[Activities]:
1. Can you sum up the passage below on rip currents and schools in two sentences?
2. Would you reproduce the part of the passage below on rip currents and schools, starting with "While this quote" and going on through "to a breakthrough."?

[Source passage]:
+ + + +

It’s a view that the Surf Life Saving Australia has taken, too. After working with Brander, they’ve updated their messaging. Rips are a complex, dynamic hazard and the multitude of variables—swimming ability, current strength, circulation, wave size—make the threat nearly impossible to solve with one-size-fits-all advice. No single “escape strategy” is appropriate all the time, the group now says, and lifeguards in Australia currently recommend combining the advice from both MacMahan’s circulation concept and traditionalists like Brewster. If you’re not a strong swimmer, stay afloat and signal for help; if you can swim, consider paddling parallel to the beach toward breaking waves—though be mindful of the potential circulating current. “All responses,” the group concedes, “have their pitfalls.” [Bold added]

—David Ferry, “Everything You Know About Surviving Rip Currents Is Wrong” on Outside

While this quote may refer to rip tides, I think the concept of dynamic complexity and variability could just as easily apply to schools and school systems. As we’ve explored here before, in the face of complexity, sometimes you’ve just got to try multiple strategies until something sticks. And sometimes,  you’ve just got to pick something and stick to it. It is not always so easy to predict what will lead to a breakthrough.

+ + + +

[The data]:
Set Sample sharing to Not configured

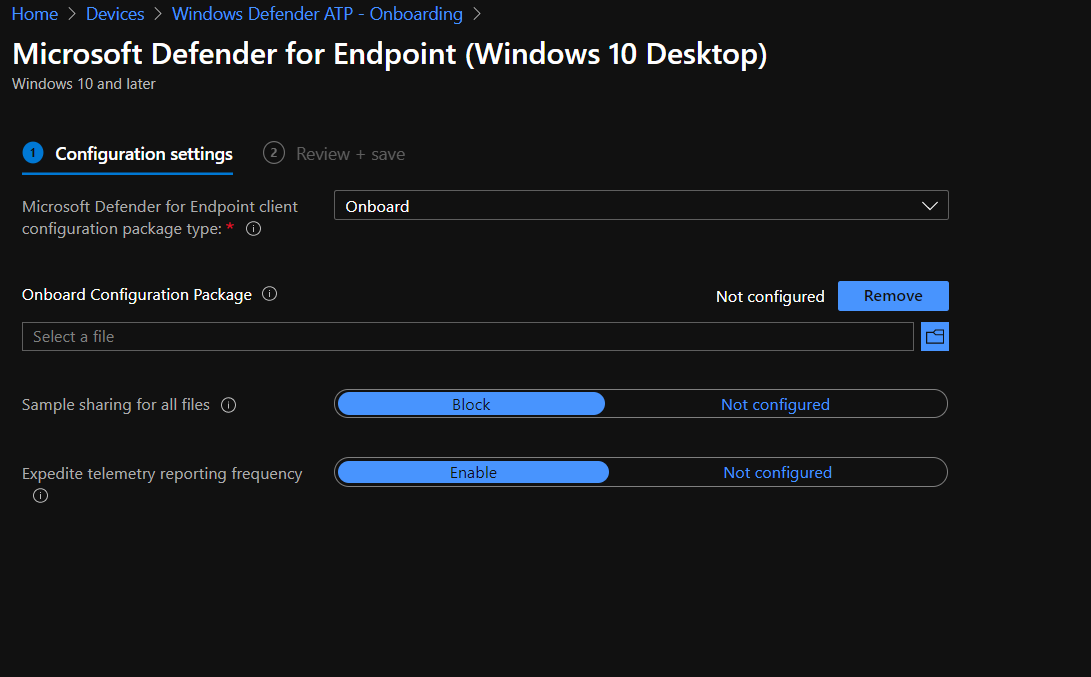coord(775,403)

+ + + +

[Answers provided]:
1. After working with Brander, Surf Life Saving Australia updated its messaging to say that no single escape strategy for rips is right every time. It now recommends combining MacMahan's circulation concept with the advice of traditionalists like Brewster, and the writer suggests the same dynamic complexity applies to schools and school systems, where sometimes multiple strategies must be tried and sometimes one must be picked and stuck to.

2.
While this quote may refer to rip tides, I think the concept of dynamic complexity and variability could just as easily apply to schools and school systems. As we’ve explored here before, in the face of complexity, sometimes you’ve just got to try multiple strategies until something sticks. And sometimes,  you’ve just got to pick something and stick to it. It is not always so easy to predict what will lead to a breakthrough.